YOUR GOAL:
Echo the lines of the records from the line with "Task: Click the Fulham white shirt icon" up to and including the line with "Looking at the screenshot, I should pos(1845,445).", reproducing them verbatim and nothing else.

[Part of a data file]
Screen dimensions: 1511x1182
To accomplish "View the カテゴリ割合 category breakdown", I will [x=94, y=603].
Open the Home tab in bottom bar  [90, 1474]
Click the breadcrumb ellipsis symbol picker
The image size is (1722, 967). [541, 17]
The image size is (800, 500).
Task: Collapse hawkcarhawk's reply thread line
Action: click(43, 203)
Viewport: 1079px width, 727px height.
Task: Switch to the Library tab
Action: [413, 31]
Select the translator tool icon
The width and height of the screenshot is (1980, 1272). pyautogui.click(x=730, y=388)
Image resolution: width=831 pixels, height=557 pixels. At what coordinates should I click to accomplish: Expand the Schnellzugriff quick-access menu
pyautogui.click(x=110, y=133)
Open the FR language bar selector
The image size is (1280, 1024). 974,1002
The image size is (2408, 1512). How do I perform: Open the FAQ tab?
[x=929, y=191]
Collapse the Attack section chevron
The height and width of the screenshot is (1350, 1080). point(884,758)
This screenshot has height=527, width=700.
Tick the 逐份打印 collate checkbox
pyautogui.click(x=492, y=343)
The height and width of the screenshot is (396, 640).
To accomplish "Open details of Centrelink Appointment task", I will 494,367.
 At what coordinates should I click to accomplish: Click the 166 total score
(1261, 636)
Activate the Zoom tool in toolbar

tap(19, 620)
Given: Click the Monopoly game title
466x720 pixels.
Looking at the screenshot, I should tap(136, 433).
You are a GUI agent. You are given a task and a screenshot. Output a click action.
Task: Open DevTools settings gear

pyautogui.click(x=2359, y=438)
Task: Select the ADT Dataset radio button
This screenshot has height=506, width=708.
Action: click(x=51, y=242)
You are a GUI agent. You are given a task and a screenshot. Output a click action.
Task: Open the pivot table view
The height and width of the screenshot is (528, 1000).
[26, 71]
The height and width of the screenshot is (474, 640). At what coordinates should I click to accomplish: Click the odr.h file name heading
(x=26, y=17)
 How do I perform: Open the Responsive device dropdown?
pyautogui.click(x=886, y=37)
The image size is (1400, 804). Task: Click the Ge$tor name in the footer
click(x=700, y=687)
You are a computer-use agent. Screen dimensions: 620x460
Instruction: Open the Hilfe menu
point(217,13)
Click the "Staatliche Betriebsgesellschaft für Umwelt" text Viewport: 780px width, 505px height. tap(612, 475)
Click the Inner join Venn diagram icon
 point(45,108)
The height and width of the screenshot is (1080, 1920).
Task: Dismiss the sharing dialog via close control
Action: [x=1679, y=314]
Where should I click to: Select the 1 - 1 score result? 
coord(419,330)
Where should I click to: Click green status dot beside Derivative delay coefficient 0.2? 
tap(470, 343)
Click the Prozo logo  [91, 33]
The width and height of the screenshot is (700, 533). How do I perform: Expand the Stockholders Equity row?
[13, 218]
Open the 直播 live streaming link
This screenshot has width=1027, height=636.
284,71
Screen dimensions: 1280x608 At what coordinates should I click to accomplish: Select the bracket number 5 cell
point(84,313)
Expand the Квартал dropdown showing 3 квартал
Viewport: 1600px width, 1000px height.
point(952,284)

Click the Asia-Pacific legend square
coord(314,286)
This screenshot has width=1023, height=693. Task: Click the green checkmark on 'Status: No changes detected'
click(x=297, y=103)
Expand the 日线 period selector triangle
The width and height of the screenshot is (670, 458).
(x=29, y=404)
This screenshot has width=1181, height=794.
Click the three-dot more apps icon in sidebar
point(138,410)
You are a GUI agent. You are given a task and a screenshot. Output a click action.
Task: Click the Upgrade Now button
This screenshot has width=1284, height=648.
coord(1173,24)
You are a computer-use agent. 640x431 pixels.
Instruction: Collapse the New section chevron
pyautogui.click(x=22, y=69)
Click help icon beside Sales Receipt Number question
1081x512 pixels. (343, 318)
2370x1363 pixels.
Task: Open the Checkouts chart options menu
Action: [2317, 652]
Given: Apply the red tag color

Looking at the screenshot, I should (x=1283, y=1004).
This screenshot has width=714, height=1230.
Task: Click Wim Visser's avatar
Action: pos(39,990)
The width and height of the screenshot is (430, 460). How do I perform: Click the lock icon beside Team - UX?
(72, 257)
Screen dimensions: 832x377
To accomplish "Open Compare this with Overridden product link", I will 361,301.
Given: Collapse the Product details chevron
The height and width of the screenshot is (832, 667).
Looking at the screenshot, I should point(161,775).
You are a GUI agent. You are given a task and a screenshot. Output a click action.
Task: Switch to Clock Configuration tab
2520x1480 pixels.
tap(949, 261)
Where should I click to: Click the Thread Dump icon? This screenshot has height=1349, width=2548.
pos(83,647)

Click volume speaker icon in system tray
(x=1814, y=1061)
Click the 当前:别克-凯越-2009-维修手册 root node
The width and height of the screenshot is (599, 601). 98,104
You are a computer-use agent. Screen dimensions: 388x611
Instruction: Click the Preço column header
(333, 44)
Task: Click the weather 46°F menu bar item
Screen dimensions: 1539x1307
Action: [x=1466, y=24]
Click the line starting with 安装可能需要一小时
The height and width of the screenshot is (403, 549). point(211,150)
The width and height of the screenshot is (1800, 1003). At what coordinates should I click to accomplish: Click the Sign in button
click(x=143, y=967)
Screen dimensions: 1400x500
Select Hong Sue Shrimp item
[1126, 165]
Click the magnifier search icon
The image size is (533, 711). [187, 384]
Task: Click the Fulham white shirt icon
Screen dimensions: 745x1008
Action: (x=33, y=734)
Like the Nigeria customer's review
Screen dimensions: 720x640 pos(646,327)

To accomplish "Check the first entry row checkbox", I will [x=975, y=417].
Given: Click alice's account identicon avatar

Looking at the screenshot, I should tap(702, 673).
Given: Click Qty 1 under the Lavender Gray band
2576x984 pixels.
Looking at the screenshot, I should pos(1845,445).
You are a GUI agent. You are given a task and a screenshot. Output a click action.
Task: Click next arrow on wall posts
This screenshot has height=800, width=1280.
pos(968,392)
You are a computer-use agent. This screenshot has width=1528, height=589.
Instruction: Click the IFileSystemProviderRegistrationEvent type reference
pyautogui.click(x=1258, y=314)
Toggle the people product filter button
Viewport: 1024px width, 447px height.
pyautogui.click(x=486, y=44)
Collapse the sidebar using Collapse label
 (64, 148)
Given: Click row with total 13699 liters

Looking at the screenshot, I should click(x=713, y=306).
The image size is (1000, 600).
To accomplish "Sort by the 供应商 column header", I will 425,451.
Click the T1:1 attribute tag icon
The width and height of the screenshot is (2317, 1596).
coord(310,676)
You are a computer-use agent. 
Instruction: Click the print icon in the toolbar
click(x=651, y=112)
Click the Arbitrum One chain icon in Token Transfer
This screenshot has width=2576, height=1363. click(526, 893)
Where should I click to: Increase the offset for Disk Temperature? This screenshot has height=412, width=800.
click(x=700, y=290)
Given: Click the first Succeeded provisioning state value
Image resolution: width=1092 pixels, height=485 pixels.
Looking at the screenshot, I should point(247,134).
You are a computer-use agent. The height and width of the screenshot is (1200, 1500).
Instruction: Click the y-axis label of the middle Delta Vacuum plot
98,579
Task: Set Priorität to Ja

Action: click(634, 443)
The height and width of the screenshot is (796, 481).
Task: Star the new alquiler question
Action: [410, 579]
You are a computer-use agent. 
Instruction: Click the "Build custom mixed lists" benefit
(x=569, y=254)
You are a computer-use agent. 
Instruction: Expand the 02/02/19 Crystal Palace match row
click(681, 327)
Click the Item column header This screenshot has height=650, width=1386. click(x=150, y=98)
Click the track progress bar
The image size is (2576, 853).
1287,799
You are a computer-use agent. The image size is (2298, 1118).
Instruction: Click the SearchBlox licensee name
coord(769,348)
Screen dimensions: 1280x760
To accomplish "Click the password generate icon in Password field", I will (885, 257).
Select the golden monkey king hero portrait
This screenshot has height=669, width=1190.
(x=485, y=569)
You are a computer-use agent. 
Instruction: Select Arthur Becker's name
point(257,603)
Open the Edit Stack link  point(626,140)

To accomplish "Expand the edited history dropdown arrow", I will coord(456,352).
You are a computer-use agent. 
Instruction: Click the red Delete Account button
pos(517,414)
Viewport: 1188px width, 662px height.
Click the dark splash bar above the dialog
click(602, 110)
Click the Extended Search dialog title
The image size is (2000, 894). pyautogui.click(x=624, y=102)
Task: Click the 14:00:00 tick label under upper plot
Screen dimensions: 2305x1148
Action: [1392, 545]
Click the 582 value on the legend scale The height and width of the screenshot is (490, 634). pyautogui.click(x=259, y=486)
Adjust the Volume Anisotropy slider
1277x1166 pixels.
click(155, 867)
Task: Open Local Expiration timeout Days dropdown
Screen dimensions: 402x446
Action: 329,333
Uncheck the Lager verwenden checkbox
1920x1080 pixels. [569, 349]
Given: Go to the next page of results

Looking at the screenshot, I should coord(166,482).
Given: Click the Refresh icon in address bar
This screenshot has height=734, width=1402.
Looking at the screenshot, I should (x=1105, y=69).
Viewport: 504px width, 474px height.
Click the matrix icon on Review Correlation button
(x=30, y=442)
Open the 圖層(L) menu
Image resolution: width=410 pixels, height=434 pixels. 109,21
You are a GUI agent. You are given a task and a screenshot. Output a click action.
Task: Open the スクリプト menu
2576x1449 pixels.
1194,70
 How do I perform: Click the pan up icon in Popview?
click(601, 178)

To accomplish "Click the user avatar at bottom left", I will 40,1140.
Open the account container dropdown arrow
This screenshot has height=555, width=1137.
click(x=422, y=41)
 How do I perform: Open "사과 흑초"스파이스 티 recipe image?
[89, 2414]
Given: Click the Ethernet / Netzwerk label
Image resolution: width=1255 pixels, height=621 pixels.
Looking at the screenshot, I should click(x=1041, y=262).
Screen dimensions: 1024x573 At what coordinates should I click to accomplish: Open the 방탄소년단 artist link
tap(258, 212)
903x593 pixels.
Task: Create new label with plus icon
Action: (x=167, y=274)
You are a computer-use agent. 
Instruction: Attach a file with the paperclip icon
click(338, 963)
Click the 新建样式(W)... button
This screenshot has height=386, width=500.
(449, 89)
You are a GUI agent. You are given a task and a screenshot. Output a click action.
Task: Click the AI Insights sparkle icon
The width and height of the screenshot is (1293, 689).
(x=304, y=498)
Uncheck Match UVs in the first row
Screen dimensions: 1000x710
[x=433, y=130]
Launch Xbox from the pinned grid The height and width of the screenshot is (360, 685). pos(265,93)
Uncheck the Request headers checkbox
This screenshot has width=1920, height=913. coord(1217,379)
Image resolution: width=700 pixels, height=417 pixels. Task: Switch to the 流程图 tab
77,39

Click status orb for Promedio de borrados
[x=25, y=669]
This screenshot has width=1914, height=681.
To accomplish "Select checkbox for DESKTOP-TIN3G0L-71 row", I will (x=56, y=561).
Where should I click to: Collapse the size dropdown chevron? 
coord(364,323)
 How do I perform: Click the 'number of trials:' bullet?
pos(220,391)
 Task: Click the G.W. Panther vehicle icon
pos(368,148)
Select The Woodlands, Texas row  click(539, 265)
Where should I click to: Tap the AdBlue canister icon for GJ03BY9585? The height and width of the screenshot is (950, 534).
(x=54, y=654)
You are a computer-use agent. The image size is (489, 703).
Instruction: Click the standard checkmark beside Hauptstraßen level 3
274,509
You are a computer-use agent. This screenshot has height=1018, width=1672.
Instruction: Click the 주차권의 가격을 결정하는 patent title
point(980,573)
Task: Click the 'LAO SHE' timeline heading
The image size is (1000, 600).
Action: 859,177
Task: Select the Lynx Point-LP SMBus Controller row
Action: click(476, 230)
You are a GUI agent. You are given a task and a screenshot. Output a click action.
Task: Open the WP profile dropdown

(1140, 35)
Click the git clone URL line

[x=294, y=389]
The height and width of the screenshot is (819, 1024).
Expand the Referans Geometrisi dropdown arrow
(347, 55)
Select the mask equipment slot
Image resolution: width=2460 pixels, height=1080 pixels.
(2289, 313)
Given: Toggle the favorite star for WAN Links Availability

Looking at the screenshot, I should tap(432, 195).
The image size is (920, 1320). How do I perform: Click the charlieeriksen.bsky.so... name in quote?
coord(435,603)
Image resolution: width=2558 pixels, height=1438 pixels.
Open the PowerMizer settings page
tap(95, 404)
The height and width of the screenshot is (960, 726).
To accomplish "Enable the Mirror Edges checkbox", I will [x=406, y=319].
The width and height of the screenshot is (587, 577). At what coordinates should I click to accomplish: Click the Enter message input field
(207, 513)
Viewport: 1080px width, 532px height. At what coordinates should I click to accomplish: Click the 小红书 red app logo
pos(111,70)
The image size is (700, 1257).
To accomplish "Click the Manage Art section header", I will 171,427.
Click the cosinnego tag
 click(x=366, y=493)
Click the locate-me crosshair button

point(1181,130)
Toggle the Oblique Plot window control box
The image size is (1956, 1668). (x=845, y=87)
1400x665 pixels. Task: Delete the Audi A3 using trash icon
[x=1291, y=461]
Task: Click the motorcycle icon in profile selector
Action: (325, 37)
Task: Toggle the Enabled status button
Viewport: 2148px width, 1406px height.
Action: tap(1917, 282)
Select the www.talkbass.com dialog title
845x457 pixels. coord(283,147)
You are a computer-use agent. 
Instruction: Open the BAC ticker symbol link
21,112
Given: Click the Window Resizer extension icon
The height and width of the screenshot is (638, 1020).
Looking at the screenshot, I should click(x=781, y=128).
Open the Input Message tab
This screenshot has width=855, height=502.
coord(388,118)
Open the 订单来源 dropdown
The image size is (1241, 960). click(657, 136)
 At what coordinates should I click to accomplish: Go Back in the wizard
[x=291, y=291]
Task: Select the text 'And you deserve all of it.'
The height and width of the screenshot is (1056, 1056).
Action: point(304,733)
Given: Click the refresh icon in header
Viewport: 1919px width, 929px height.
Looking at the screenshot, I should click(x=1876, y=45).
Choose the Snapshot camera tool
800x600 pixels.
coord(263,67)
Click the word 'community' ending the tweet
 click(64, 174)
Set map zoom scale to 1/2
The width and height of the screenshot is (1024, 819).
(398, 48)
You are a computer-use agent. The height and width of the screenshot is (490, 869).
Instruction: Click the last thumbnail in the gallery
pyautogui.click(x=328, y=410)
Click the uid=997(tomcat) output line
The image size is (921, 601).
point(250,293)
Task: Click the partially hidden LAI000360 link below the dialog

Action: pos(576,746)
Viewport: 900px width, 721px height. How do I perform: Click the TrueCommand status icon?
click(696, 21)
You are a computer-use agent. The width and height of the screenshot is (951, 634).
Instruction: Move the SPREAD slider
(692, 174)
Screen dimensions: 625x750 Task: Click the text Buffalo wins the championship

REPLY TO THE TASK:
Task: Click the Fulham white shirt icon
Screen dimensions: 745x1008
Action: (x=33, y=734)
Like the Nigeria customer's review
Screen dimensions: 720x640 pos(646,327)

To accomplish "Check the first entry row checkbox", I will [x=975, y=417].
Given: Click alice's account identicon avatar

Looking at the screenshot, I should tap(702, 673).
Given: Click Qty 1 under the Lavender Gray band
2576x984 pixels.
Looking at the screenshot, I should pos(1845,445).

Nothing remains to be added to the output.